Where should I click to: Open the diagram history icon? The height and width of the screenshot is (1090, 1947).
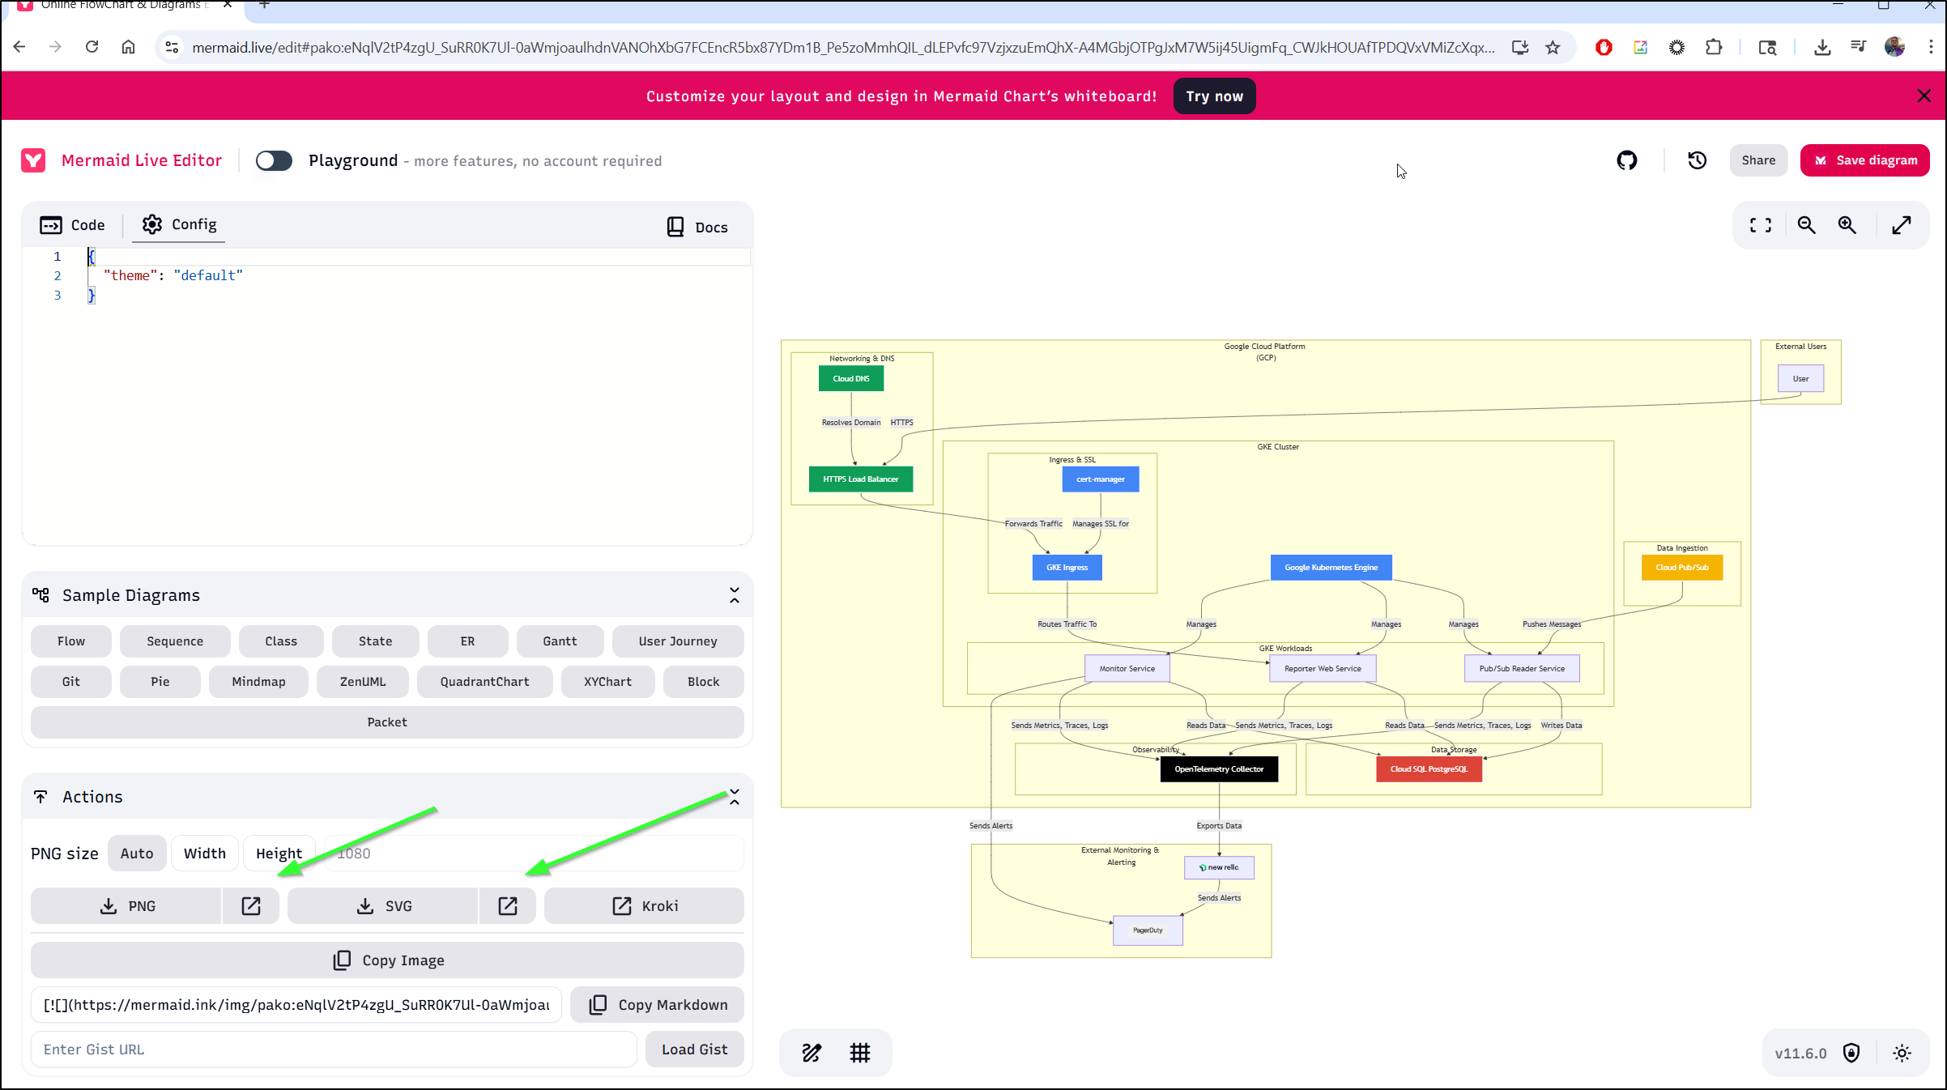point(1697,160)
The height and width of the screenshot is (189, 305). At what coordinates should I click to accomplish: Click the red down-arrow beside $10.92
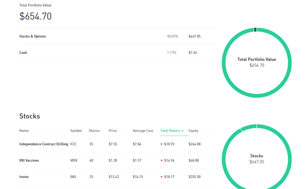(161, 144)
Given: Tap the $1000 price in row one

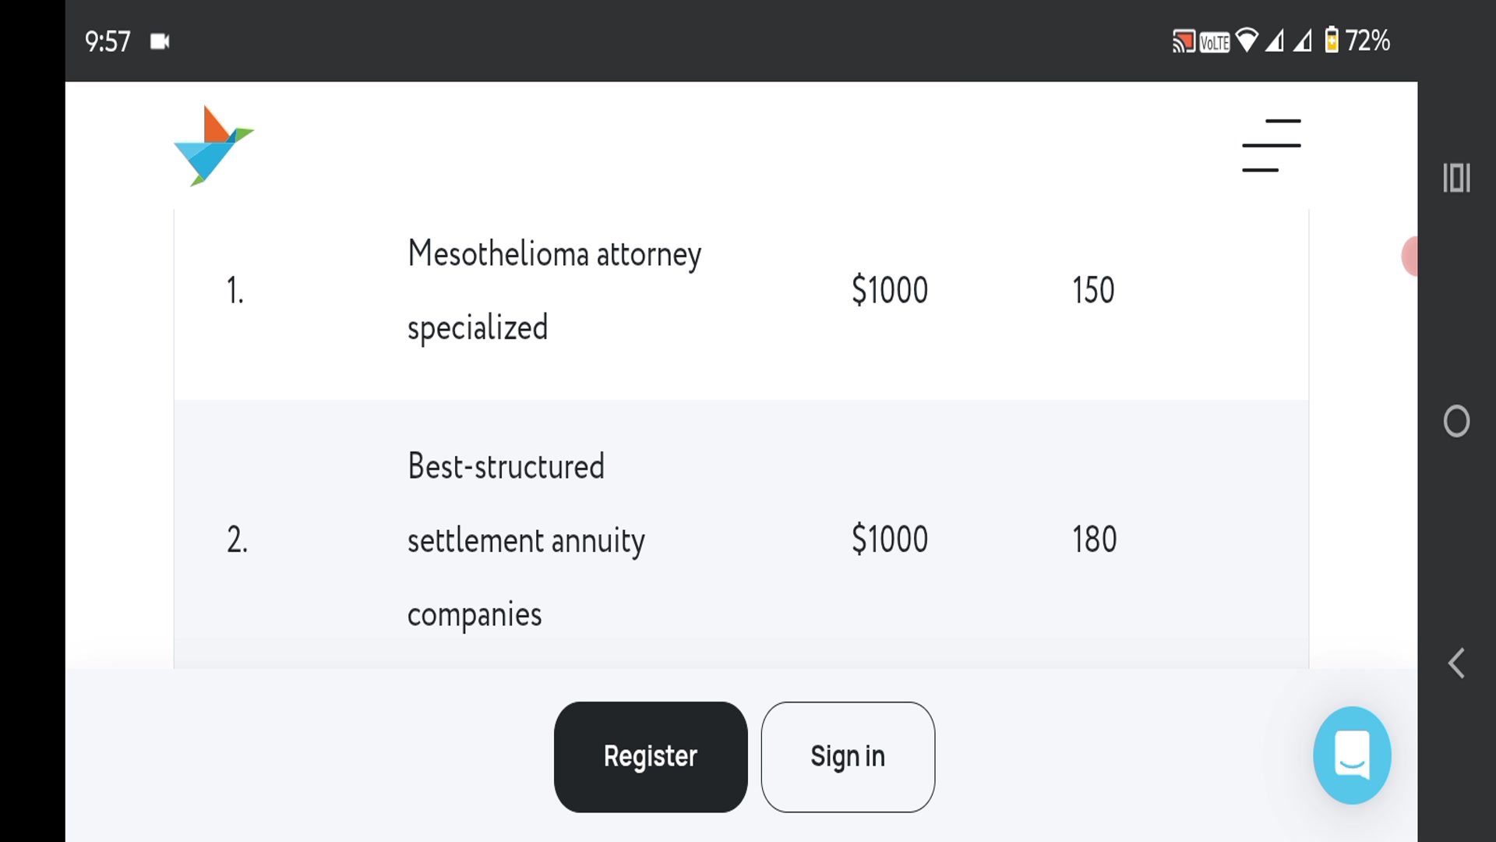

┄┄┄┄┄┄

Direction ::
Please set out the lines above as a numbered list, leaving out the blank lines and the pictures.

Task solution ::
1. Where should I click to: Open the diagram history icon? The height and width of the screenshot is (1090, 1947).
2. point(1697,160)
3. The height and width of the screenshot is (189, 305). At what coordinates should I click to accomplish: Click the red down-arrow beside $10.92
4. (161, 144)
5. Given: Tap the $1000 price in row one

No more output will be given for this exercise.